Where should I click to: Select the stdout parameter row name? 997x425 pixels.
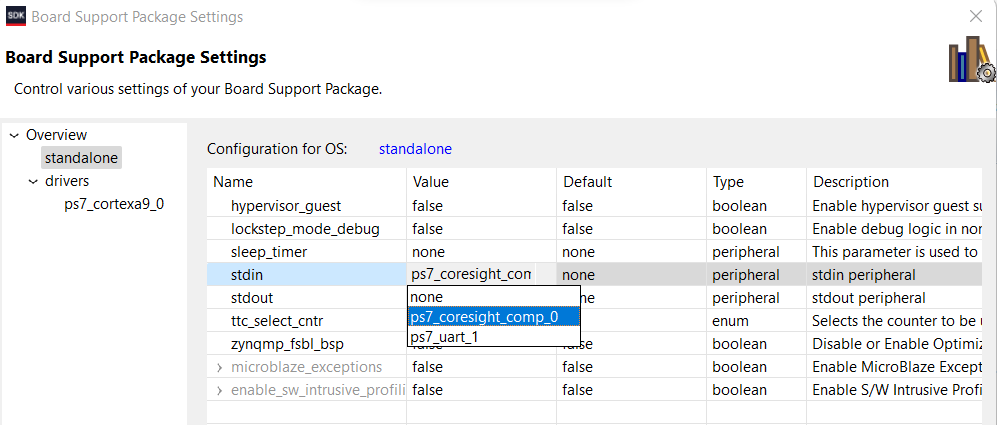251,298
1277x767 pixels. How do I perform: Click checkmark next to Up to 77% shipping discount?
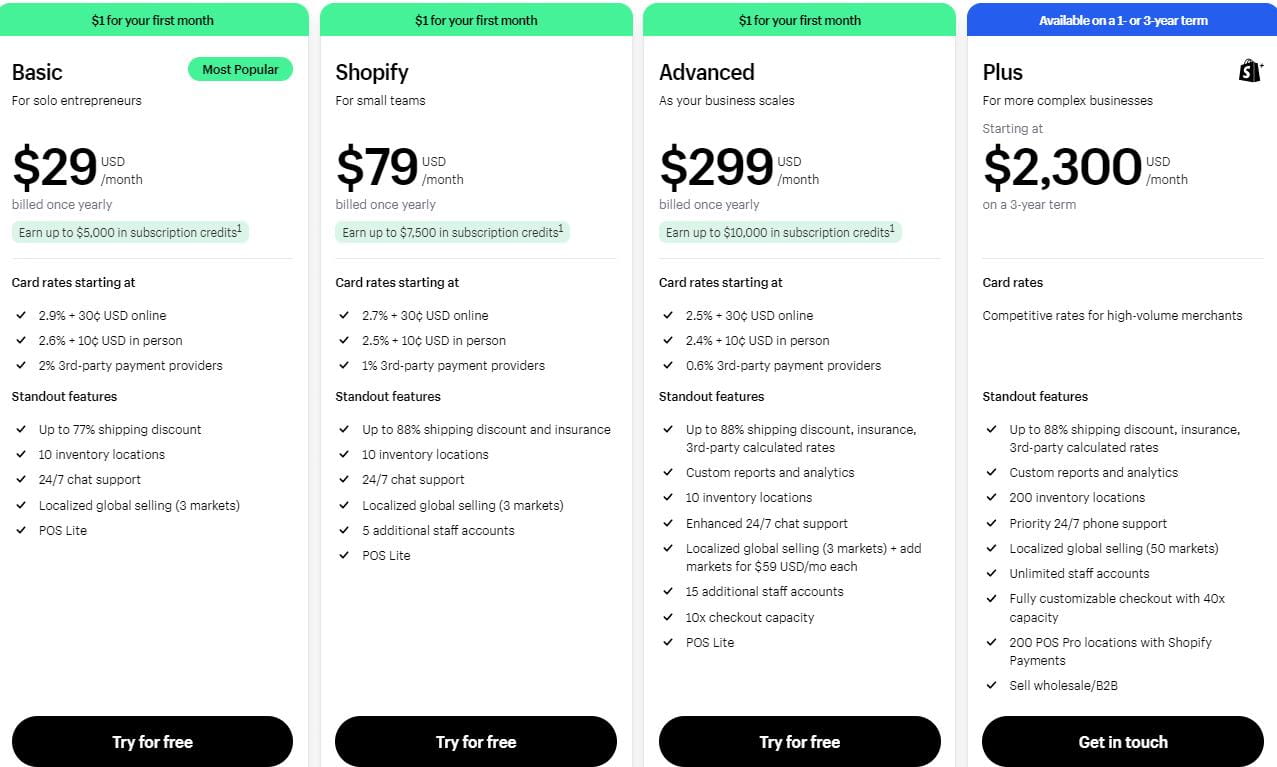[21, 429]
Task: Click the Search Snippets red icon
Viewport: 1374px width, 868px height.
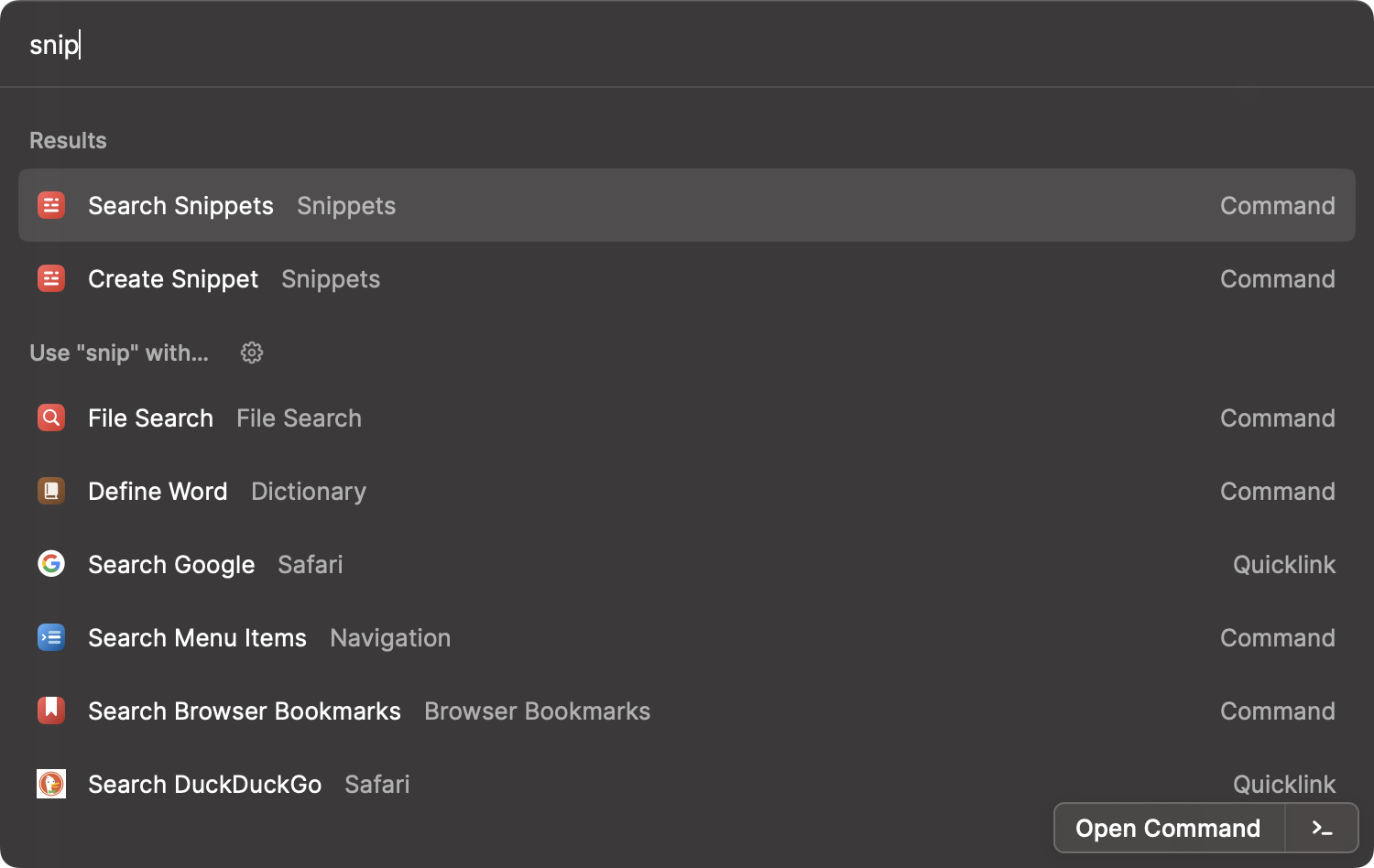Action: tap(51, 205)
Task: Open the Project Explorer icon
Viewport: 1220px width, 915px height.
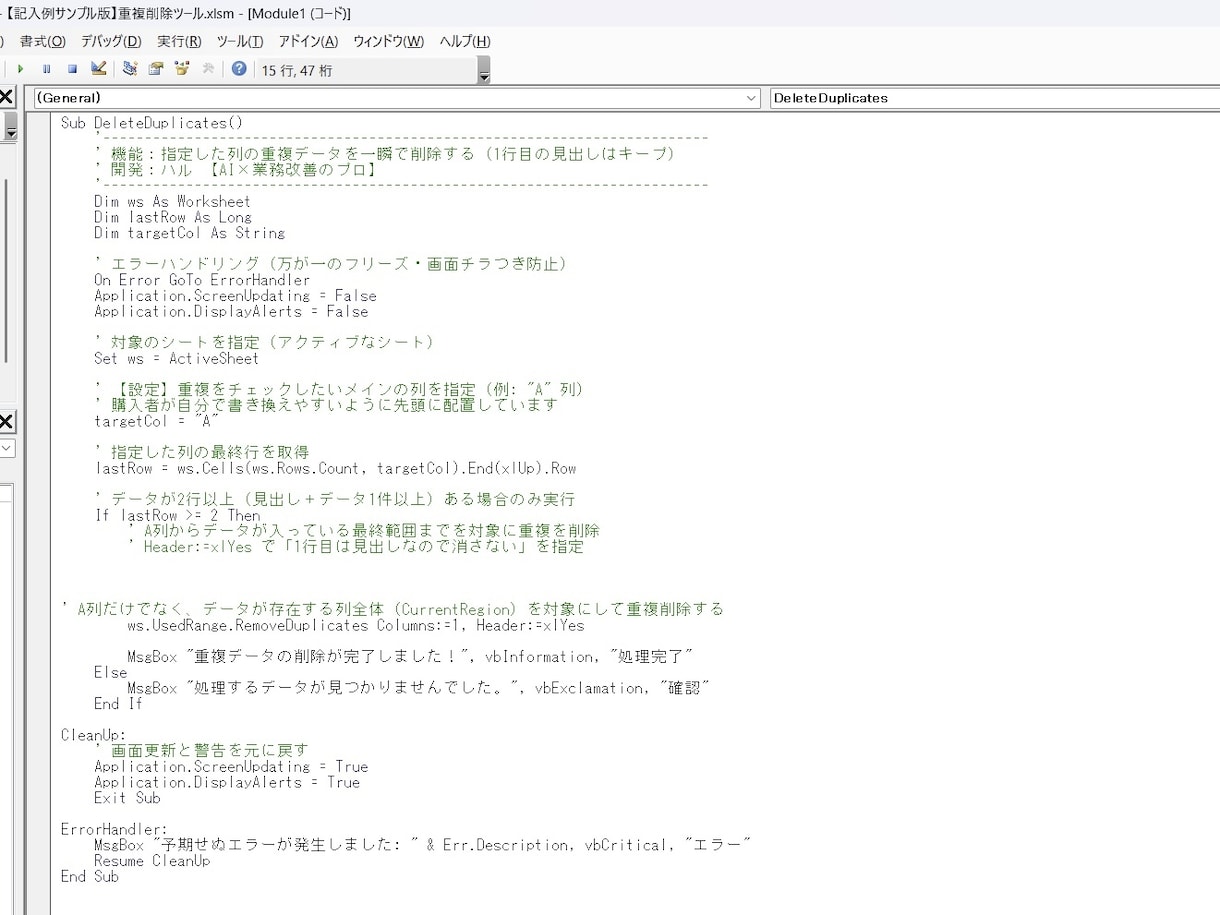Action: coord(130,69)
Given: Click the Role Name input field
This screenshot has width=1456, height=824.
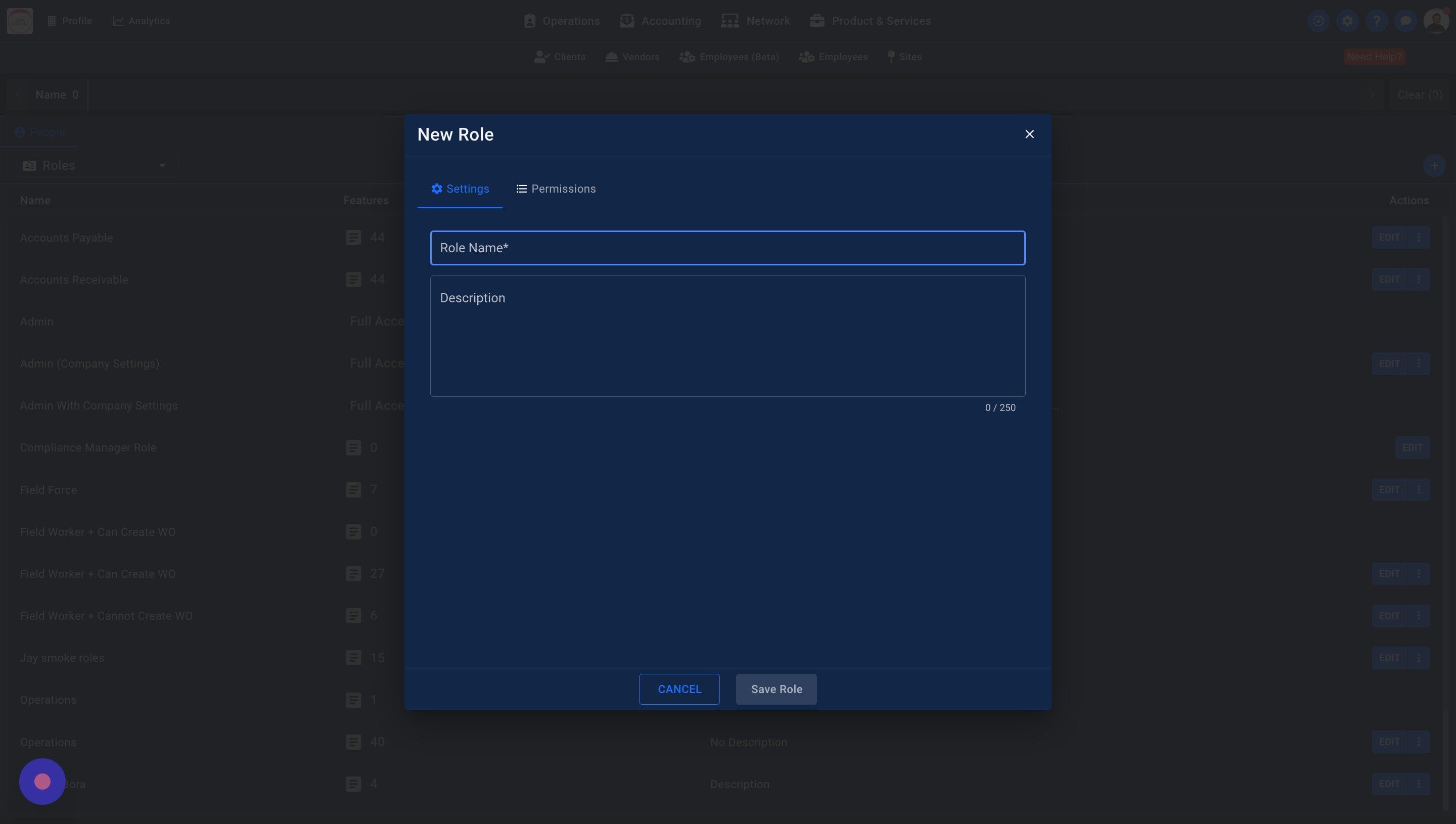Looking at the screenshot, I should point(727,248).
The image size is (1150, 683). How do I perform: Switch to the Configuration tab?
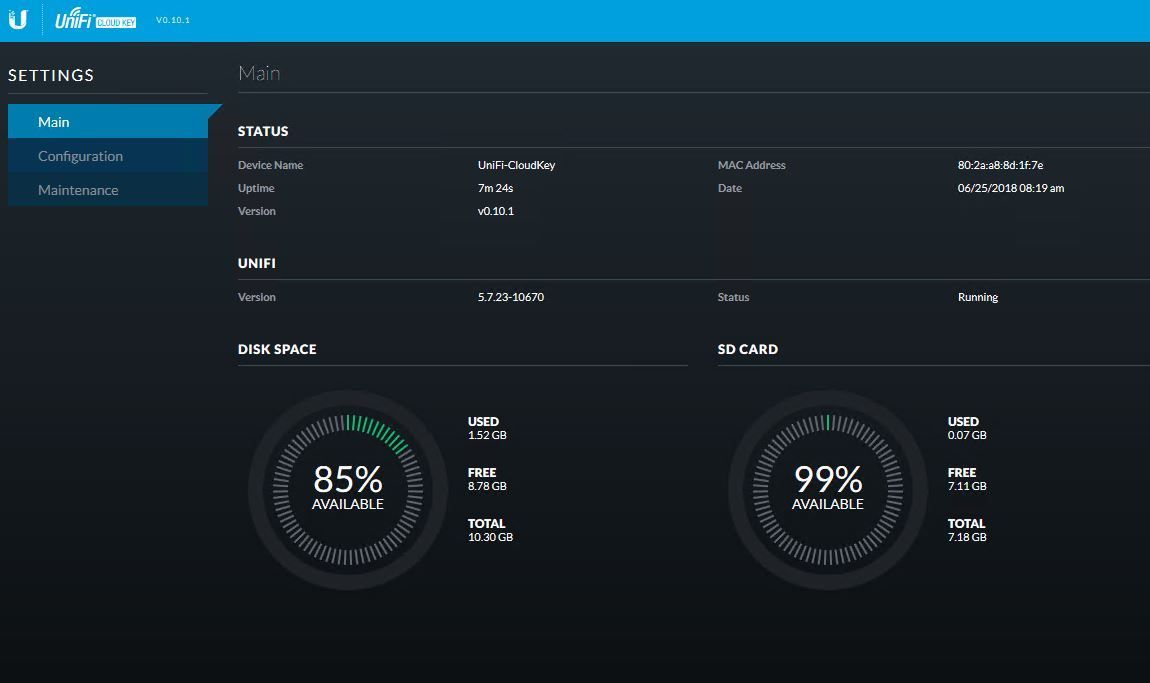click(80, 156)

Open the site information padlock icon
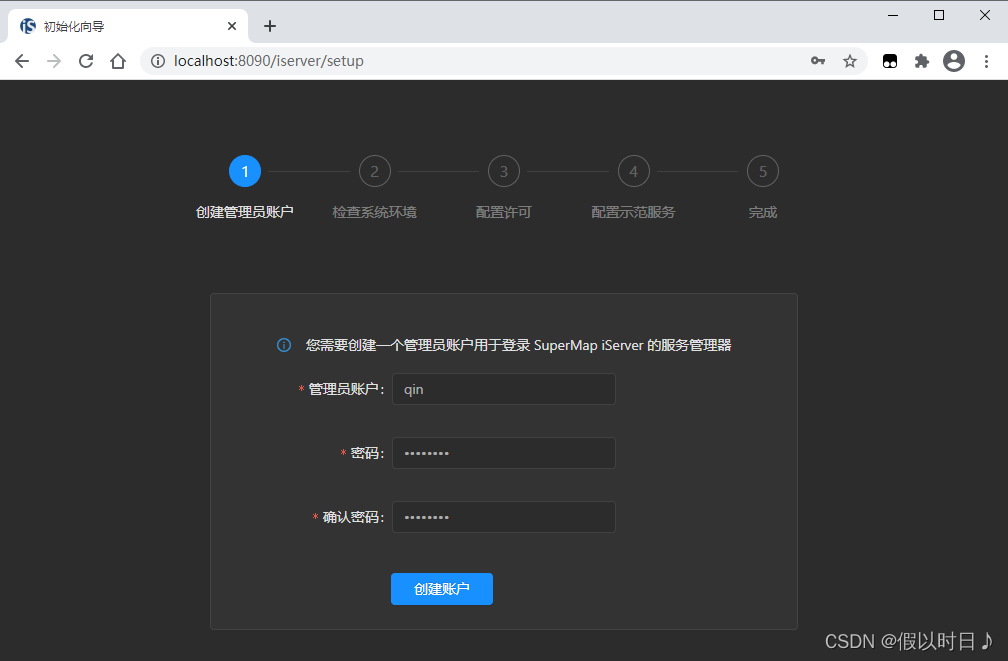click(x=158, y=61)
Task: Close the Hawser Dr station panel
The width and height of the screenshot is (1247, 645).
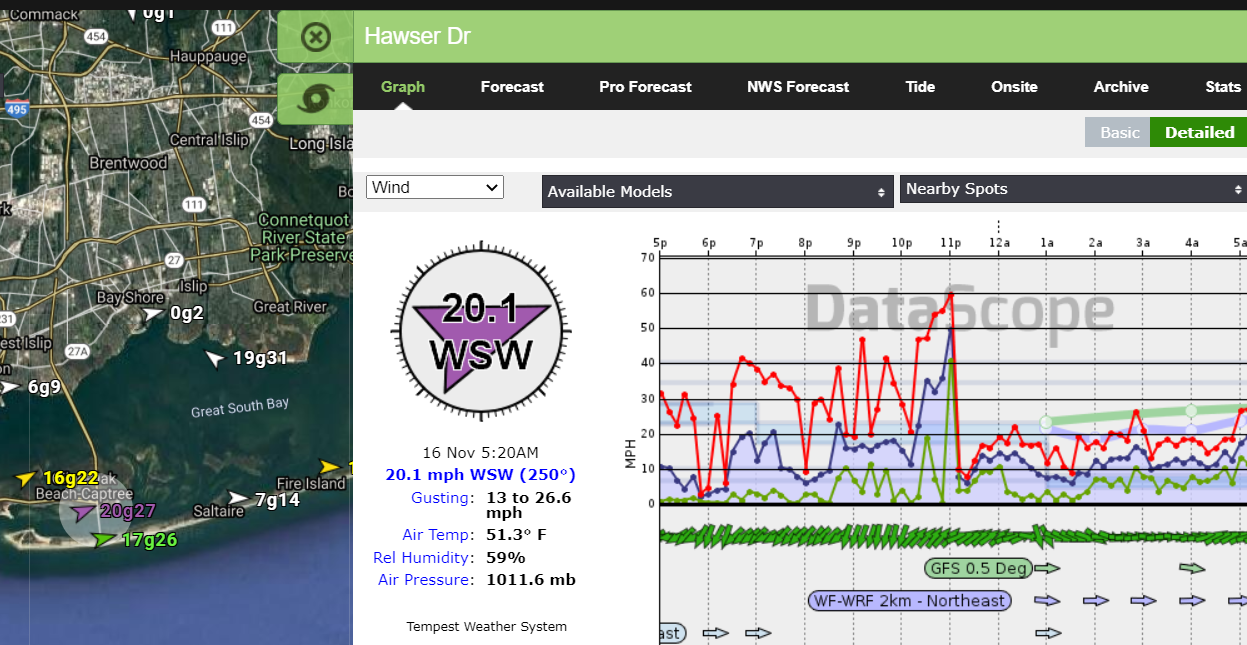Action: [x=315, y=38]
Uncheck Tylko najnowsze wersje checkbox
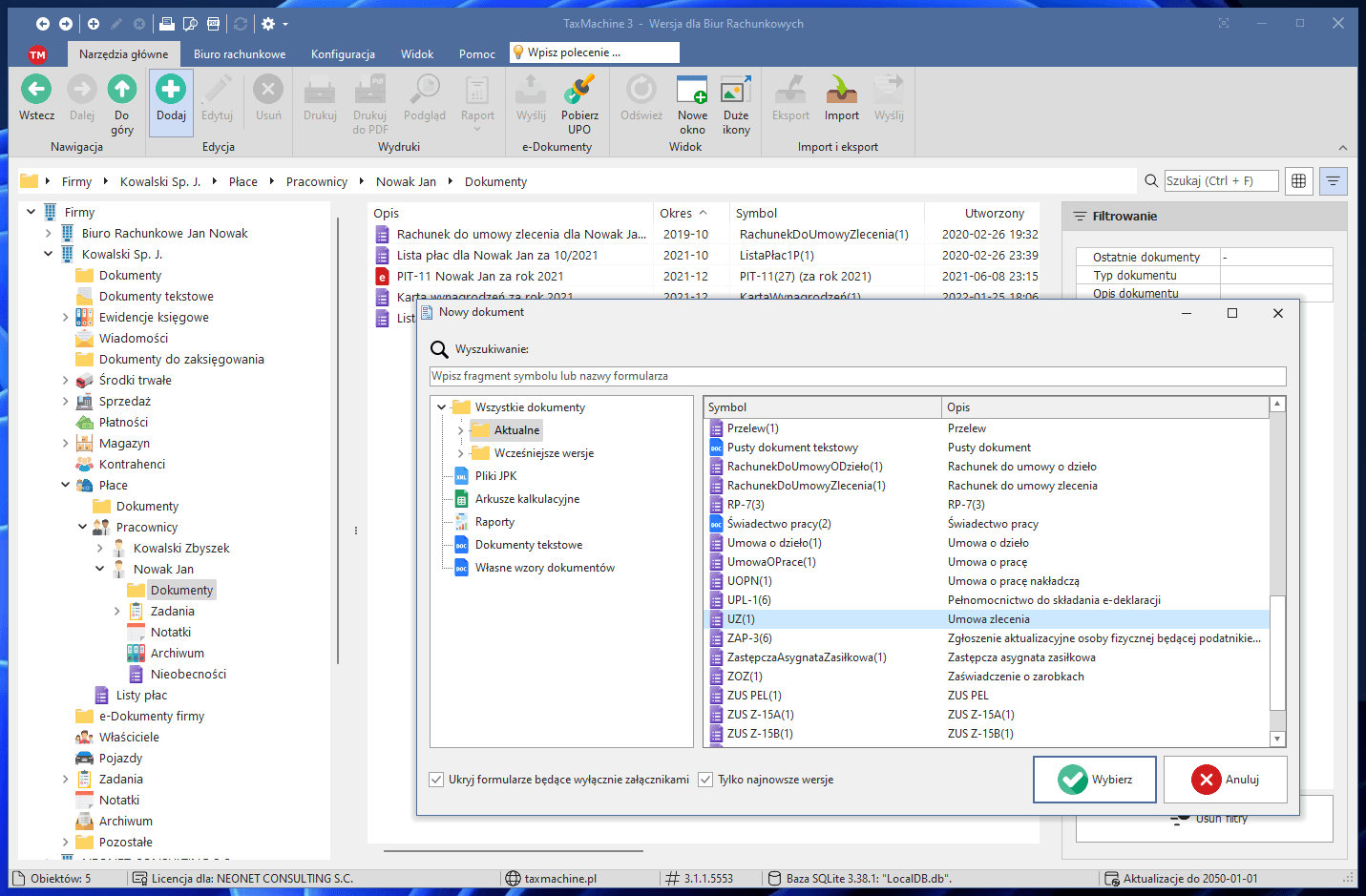 pyautogui.click(x=705, y=780)
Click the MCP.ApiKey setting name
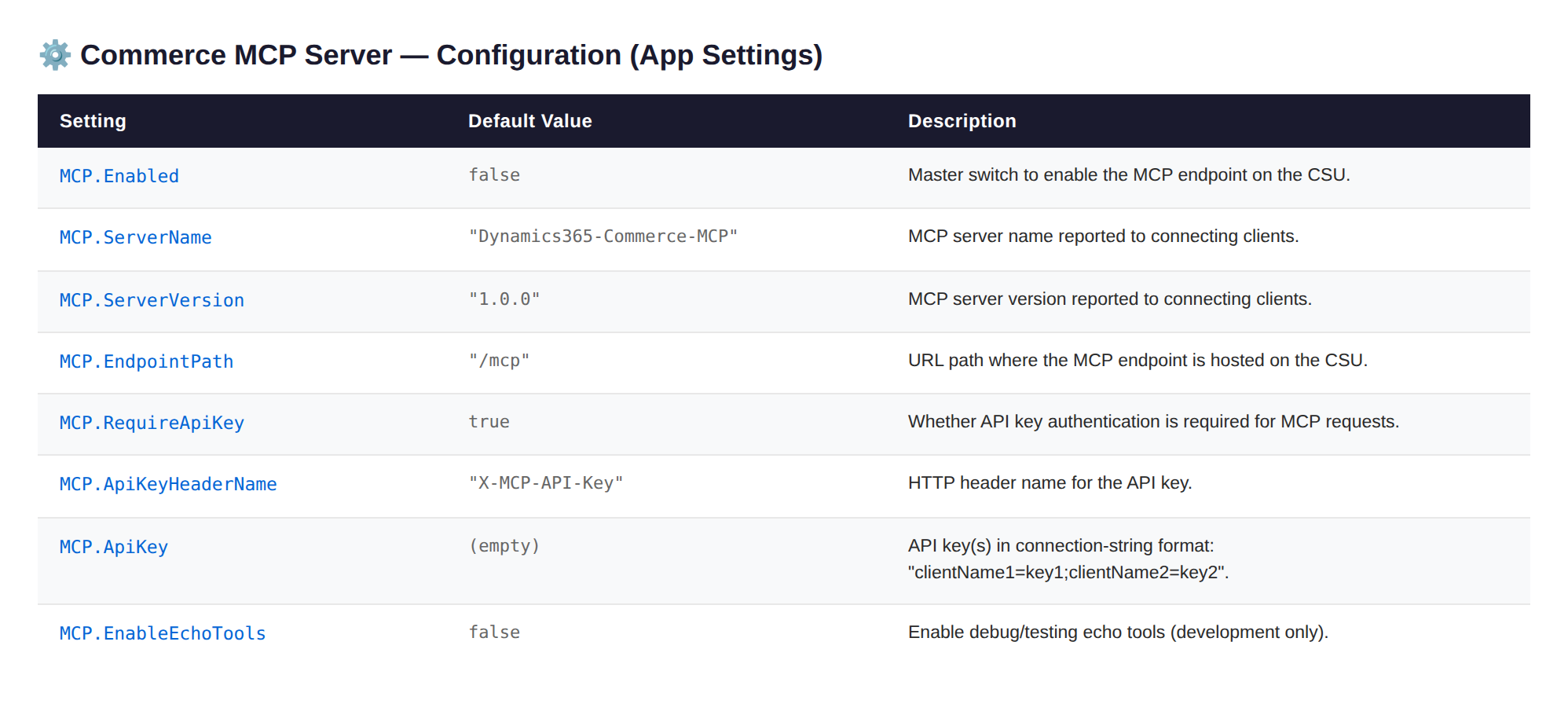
###
Problem to work on: Present every line of the items above as a numbered list, skipping any blank lines and leaving out the pictures.

Solution:
1. Where should I click to: Select the stdout parameter row name? 997x425 pixels.
2. 251,298
3. 1277x767 pixels. How do I perform: Click checkmark next to Up to 77% shipping discount?
4. [21, 429]
5. Task: Click the Search Snippets red icon
6. Viewport: 1374px width, 868px height.
7. Action: tap(51, 205)
8. Task: Open the Project Explorer icon
9. Viewport: 1220px width, 915px height.
10. Action: coord(130,69)
11. Given: Click the Role Name input field
12. This screenshot has width=1456, height=824.
13. Looking at the screenshot, I should point(727,248).
14. The image size is (1150, 683). How do I perform: Switch to the Configuration tab?
15. click(80, 156)
16. Open the site information padlock icon
17. click(x=158, y=61)
18. Task: Close the Hawser Dr station panel
19. The width and height of the screenshot is (1247, 645).
20. Action: [x=315, y=38]
21. Uncheck Tylko najnowsze wersje checkbox
22.  pyautogui.click(x=705, y=780)
23. Click the MCP.ApiKey setting name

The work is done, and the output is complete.